80's Charmaster wood/oil forced air furnace
25 acres mixed Ohio hardwoods: Red/White/Pin Oak, Smooth/Shag Hickory, Beech, Cherry, Maple, Ironwood, dying/dead Ash.
Sell my big logs as timber and burn the rest. Plant native Oaks, Black Walnuts, Evergreens where I've tread.


----------



## osagebow (Oct 31, 2012)

I have the craftsman 8hp, about 10 years old. It worked pretty good on mine and a few other small gardens. Counter rotating rear tine. Think they are about 600 bucks now. Tilling for a buddy last spring, I slipped and put all the weight on the handle as I faceplanted. Snapped the handle off, of course, was planning on selling it. Need to get it welded it and CL it for $250. My 200 sqft garden soil's improved to the point I can easily hand-dig it now. When I got started it was rocky, nasty clay.


----------



## Benchwrench (Nov 1, 2012)

If you want and need the very best in tillers on the planet, pony up and buy a *BCS* you will not regret it. A person has to see one and work one in person to appreciate this level of quality machinery. It's like a walk behind tractor in a way. With all the bells and even a whistle.
I had a 12 hp. BCS 852 and wish I never sold it, (don't have any sunlight for a garden and the animals will eat what I plant anyway). Yes, they have smaller versions but the man tillers are around 10 hp and up.
If you are serious about tilling, this is what the professionals use. To get an idea regarding attachments, one attachment is a seat on wheels so the tiller can "drive" you back and forth to your destination! It's for 4th gear use, 4th will make you run without the seat even just above idle.
There are an abundance of attachments including wheel weights, snow thrower, mower, sickle bar, roller broom, and a chipper/shredder. It will *own* any soil.
Made in Italy, the BCS line up is not for your average home owner, it's for farmers. Pick up a catalog and be ready to drool !


----------



## Biglumber (Nov 1, 2012)

I bought a lightly used troybilt pony(circa 1982) 20 years ago. Unit runs great. Does everything I ask.I think I have 150 bucks in it.
I'm sold on the older troybilts. You may want to look into the horse, does what the pony does only faster.
I have no idea on the new tillers troybilt or other brands, seems like a lot of stamped steel in the important components.

Peace


----------



## MasterMech (Nov 2, 2012)

Benchwrench said:


> If you want and need the very best in tillers on the planet, pony up and buy a *BCS* you will not regret it. A person has to see one and work one in person to appreciate this level of quality machinery. It's like a walk behind tractor in a way. With all the bells and even a whistle.
> I had a 12 hp. BCS 852 and wish I never sold it, (don't have any sunlight for a garden and the animals will eat what I plant anyway). Yes, they have smaller versions but the man tillers are around 10 hp and up.
> If you are serious about tilling, this is what the professionals use. To get an idea regarding attachments, one attachment is a seat on wheels so the tiller can "drive" you back and forth to your destination! It's for 4th gear use, 4th will make you run without the seat even just above idle.
> There are an abundance of attachments including wheel weights, snow thrower, mower, sickle bar, roller broom, and a chipper/shredder. It will *own* any soil.
> Made in Italy, the BCS line up is not for your average home owner, it's for farmers. Pick up a catalog and be ready to drool !
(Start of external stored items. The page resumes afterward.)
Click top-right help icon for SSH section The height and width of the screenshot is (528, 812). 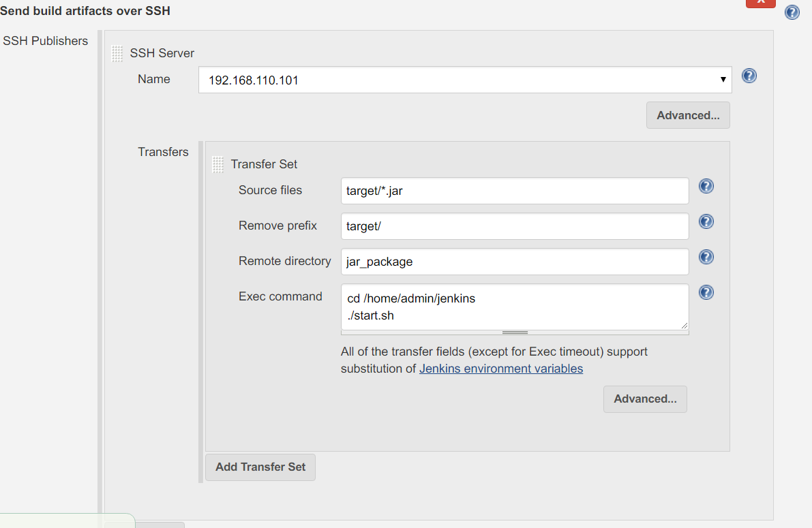point(792,12)
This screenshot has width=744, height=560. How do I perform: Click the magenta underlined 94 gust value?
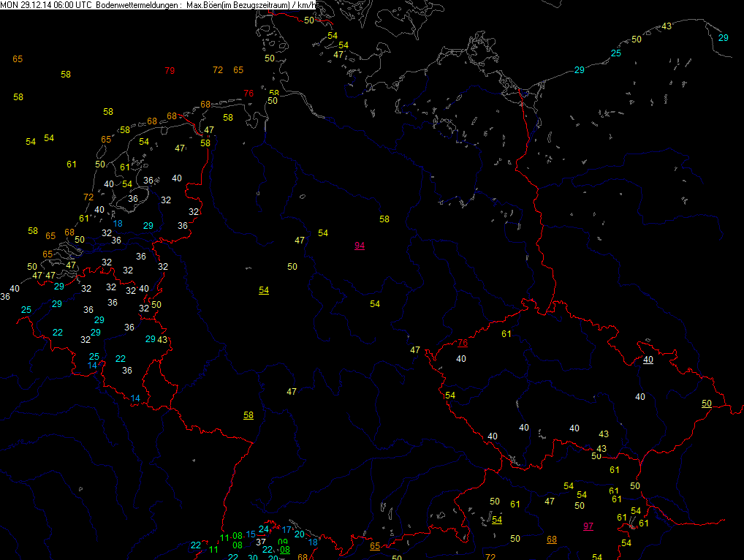[x=360, y=246]
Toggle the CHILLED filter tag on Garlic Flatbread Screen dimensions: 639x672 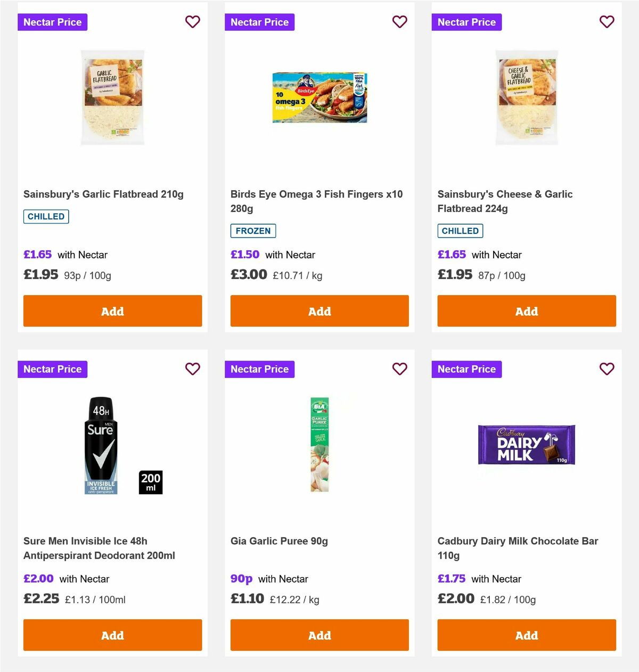point(46,216)
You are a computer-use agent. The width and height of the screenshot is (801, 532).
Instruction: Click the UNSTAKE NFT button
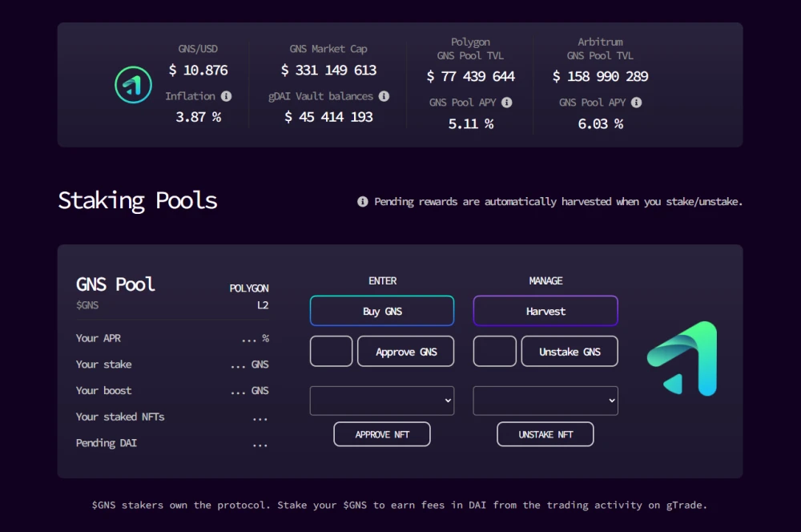click(545, 434)
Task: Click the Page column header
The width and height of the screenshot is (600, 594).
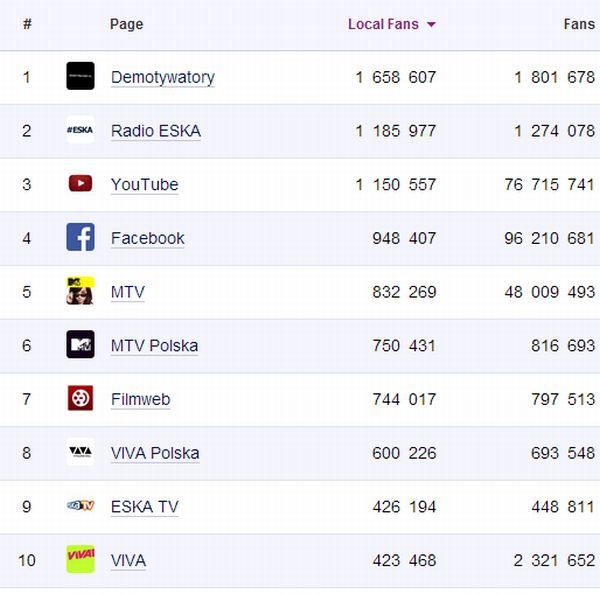Action: point(126,24)
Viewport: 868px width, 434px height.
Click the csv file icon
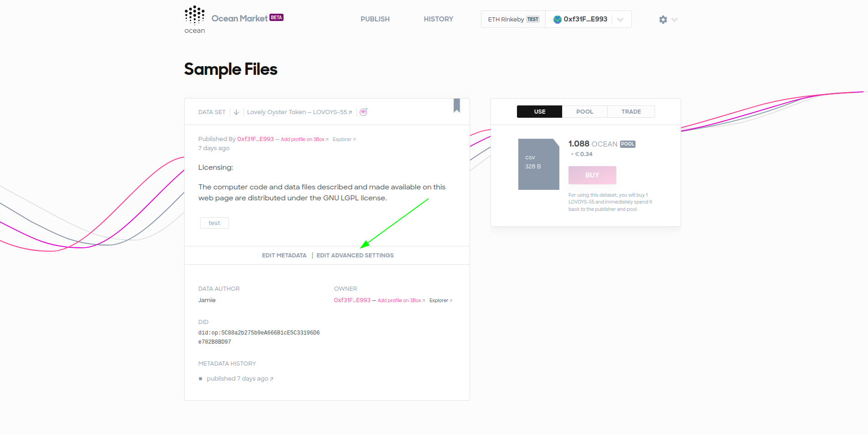click(539, 164)
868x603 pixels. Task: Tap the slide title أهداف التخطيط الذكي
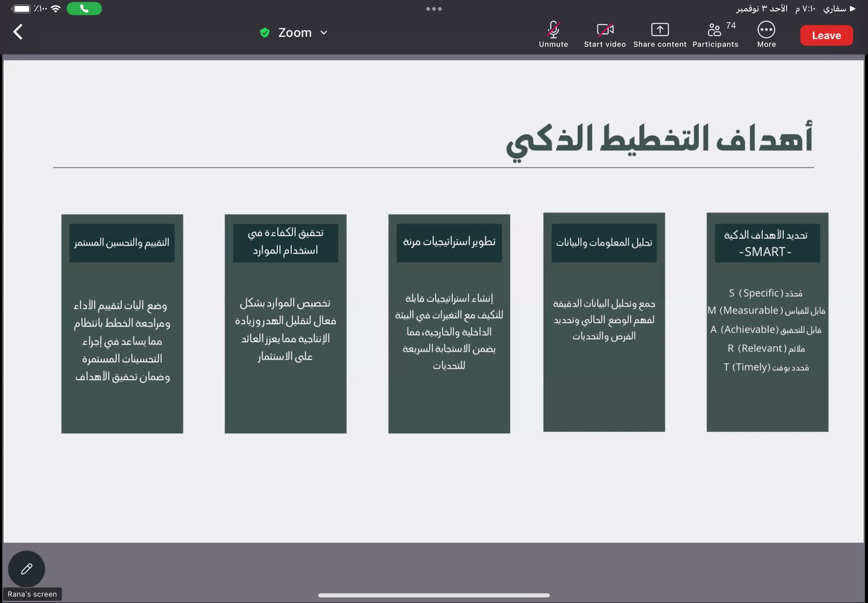[x=659, y=139]
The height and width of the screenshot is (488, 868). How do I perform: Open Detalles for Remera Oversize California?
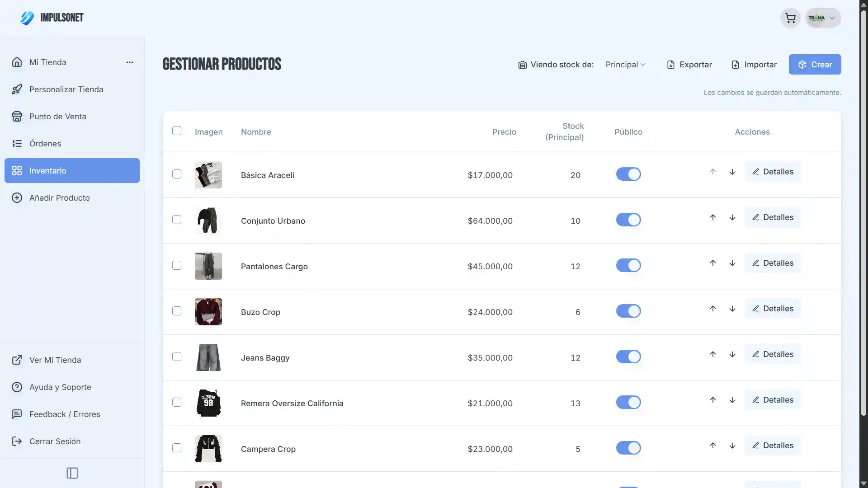pyautogui.click(x=773, y=400)
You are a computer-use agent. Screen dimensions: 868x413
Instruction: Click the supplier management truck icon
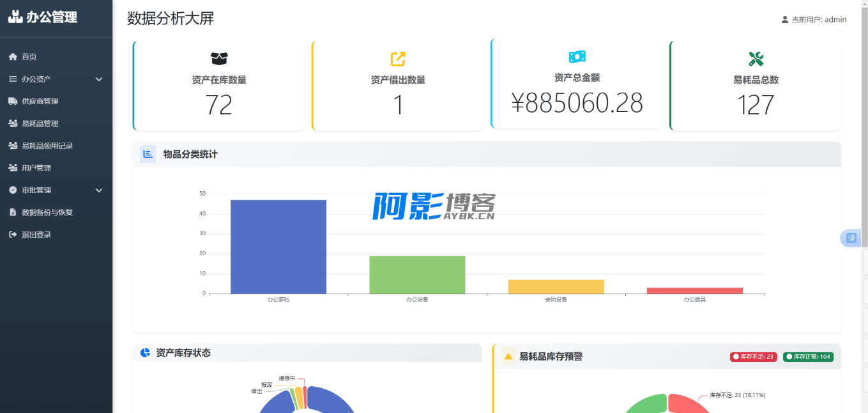pos(13,101)
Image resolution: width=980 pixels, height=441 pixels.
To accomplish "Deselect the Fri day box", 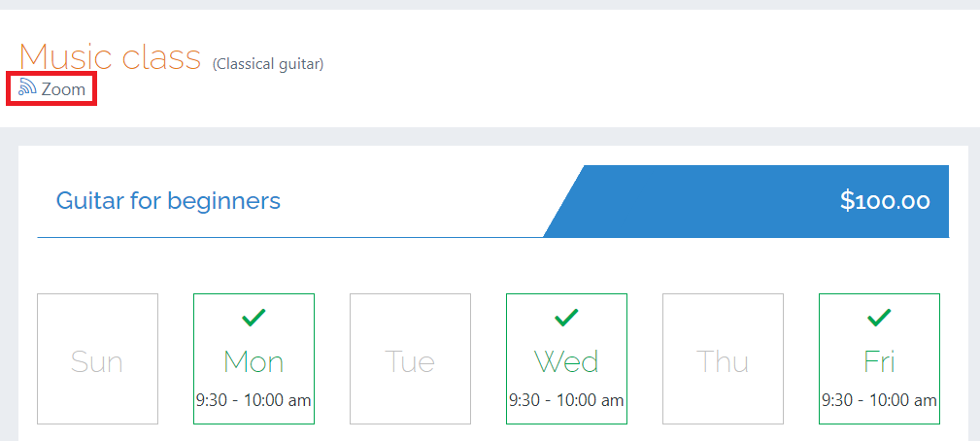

Agreed 100% with Benchwrench. BCS is the "new" Gravely. Like the fact that it's much more than a tiller too. 

WARNING: Those looking to pinch pennies need not apply.

http://www.bcsamerica.com/what.cqs


----------



## ailanthus (Nov 3, 2012)

osagebow said:


> I have the craftsman 8hp, about 10 years old. It worked pretty good on mine and a few other small gardens. Counter rotating rear tine. Think they are about 600 bucks now. Tilling for a buddy last spring, I slipped and put all the weight on the handle as I faceplanted. Snapped the handle off, of course, was planning on selling it. Need to get it welded it and CL it for $250. My 200 sqft garden soil's improved to the point I can easily hand-dig it now. When I got started it was rocky, nasty clay.


 
I've been looking for a used tiller with a larger engine - I might be interested if you can send me some more specs / pics at some point.


----------



## osagebow (Nov 3, 2012)

ailanthus said:


> I've been looking for a used tiller with a larger engine - I might be interested if you can send me some more specs / pics at some point.


 No problem!


----------



## Larry in OK (Nov 4, 2012)

I've got 3 tillers that I use for different purposes. A 50" PTO drive I pull behind my tractor. An old Montgomery Wards machine that is actually made of parts from 5 or six different machines now and a little Mantis 2 stroke job. each one fills a different niche and I wouldn't want to be with out any of them.


----------



## MasterMech (Nov 4, 2012)

chazcarr said:


> I use an older Honda motor powered Mantis Tiller.
> Laugh if you want. For my 400 sq foot garden it works wonders.


 
At lot of folks laugh at the Mantis.  Then they try it.  They're still laughing but it's different than before. 

Stihl's MM series is a damn good little tiller too.


----------



## Clarkbug (Nov 4, 2012)

We actually picked up the Echo tiller/cultivator this year also, I believe they make the Mantis.  Its a handy little thing if you already have broken ground, I have to say.  Plus it makes digging ditches a lot easier, once you break through the sod.  And the Echo has a lifetime warranty on the tines, which is really what sold me on it.


----------



## MasterMech (Nov 4, 2012)

The two cycle engine on the Mantis was indeed a Kioritz/Echo engine.  Maybe Echo bought the whole brand?


----------